O ministro Alexandre de Moraes, do Supremo Tribunal Federal (STF), pediu novos documentos sobre o estado de saúde do general Augusto Heleno, condenado na ação da trama golpista. A defesa quer que ele cumpra a pena de 21 anos em prisão domiciliar, alegando diagnóstico de Alzheimer e transtornos depressivos.
Heleno, de 78 anos, está preso em uma cela especial no Comando Militar do Planalto, em Brasília. Segundo os advogados, os sintomas apareceram desde 2018. Moraes, porém, disse que não há nos autos nenhum documento médico desse período.
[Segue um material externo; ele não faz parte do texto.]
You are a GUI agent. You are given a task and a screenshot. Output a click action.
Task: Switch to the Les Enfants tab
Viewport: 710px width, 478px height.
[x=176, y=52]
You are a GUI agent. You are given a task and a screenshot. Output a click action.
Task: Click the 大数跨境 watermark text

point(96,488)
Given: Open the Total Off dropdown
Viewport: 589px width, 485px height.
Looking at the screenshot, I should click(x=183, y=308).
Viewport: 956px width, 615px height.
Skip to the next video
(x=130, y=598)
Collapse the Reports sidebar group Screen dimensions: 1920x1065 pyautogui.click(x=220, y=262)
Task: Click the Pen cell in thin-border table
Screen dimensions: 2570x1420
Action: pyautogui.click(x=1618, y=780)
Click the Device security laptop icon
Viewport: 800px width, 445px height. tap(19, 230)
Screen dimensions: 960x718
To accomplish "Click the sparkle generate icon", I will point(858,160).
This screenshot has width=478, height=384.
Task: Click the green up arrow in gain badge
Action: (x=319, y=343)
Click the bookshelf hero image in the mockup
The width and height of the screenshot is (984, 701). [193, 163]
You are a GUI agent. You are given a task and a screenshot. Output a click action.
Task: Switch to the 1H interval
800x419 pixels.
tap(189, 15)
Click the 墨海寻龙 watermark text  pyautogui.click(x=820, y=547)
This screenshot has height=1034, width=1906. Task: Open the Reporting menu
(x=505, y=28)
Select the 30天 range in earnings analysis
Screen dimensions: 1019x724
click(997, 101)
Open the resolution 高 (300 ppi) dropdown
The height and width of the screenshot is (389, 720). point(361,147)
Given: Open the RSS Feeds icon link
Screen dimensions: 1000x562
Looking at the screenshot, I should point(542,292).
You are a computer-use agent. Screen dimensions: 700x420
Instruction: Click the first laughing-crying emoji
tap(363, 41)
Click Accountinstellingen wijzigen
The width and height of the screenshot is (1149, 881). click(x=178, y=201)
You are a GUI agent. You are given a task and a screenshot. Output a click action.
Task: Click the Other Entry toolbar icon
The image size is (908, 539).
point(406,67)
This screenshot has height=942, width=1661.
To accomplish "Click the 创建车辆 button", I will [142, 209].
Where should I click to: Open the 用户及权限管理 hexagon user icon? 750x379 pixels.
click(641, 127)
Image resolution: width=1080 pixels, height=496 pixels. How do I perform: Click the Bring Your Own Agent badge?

Os exames apresentados são todos de 2024.
O ministro deu cinco dias para que a defesa apresente laudos, relatórios, prontuários e exames realizados desde 2018. Moraes também quer saber se, enquanto ministro do Gabinete de Segurança Institucional, Heleno comunicou ao governo eventual deterioração cognitiva.
A Procuradoria-Geral da República já deu parecer favorável à prisão domiciliar, mas a decisão final será do STF.
Heleno, Jair Bolsonaro e outros aliados começaram a cumprir pena nesta semana após condenação pelos crimes relacionados à tentativa de impedir a posse do presidente Lula em 2023.